▶ Your task:
Set down each entry exactly as given; pictures should not appear in the copy.

▶ Provided information:
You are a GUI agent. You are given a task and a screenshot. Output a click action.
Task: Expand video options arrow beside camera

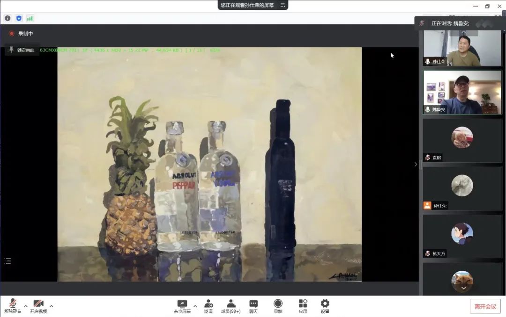pyautogui.click(x=52, y=307)
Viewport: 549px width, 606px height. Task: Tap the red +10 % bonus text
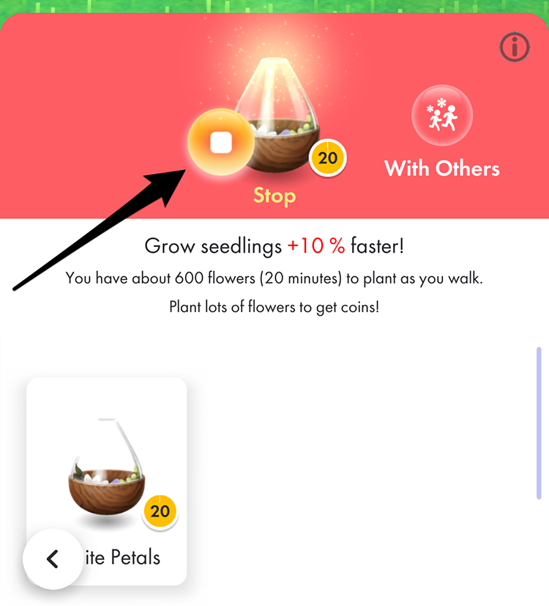316,245
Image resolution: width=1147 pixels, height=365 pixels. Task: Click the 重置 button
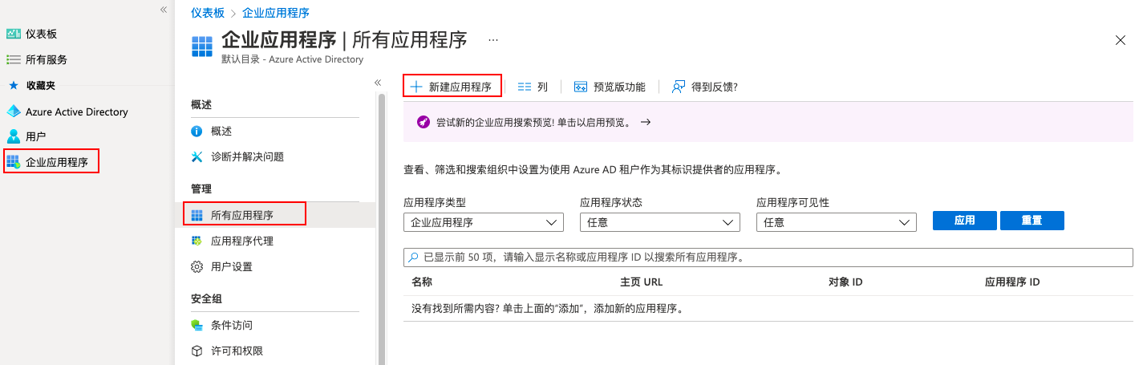coord(1032,221)
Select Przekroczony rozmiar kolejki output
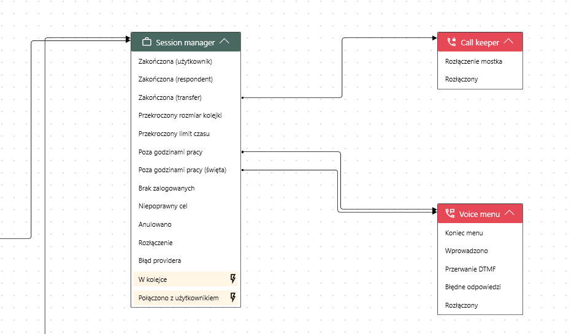Viewport: 574px width, 334px height. (x=180, y=115)
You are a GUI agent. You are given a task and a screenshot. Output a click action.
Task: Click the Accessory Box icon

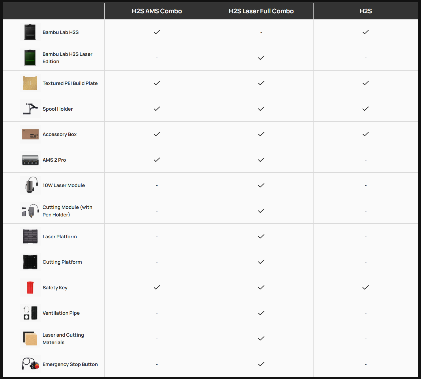point(30,134)
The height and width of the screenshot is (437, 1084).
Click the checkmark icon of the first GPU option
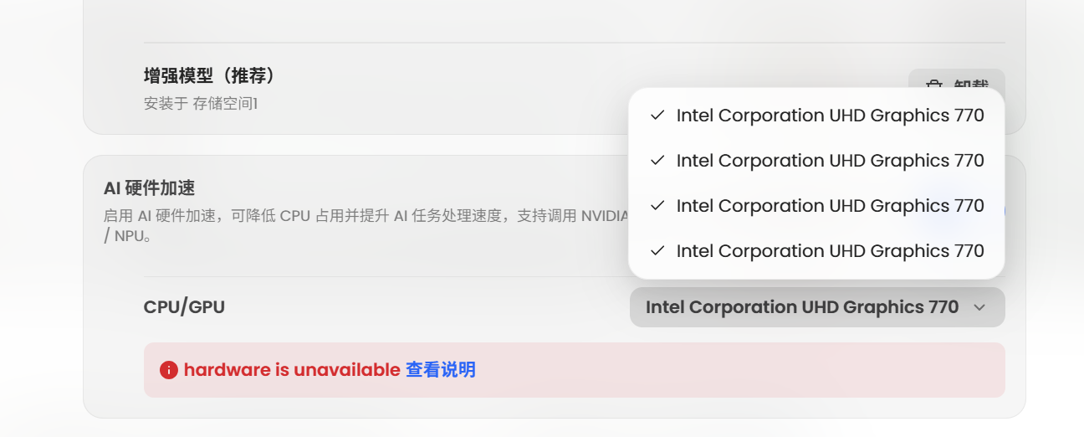pos(657,116)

▶ Task solution:
You are a GUI agent. You are given a task and a screenshot. Output a click action.
Task: Expand video options arrow beside camera

pyautogui.click(x=52, y=307)
Viewport: 549px width, 606px height. Task: Tap the red +10 % bonus text
316,245
Image resolution: width=1147 pixels, height=365 pixels. Task: Click the 重置 button
coord(1032,221)
Select Przekroczony rozmiar kolejki output
Viewport: 574px width, 334px height. (x=180, y=115)
You are a GUI agent. You are given a task and a screenshot. Output a click action.
Task: Click the Accessory Box icon

point(30,134)
The height and width of the screenshot is (437, 1084).
Click the checkmark icon of the first GPU option
pos(657,116)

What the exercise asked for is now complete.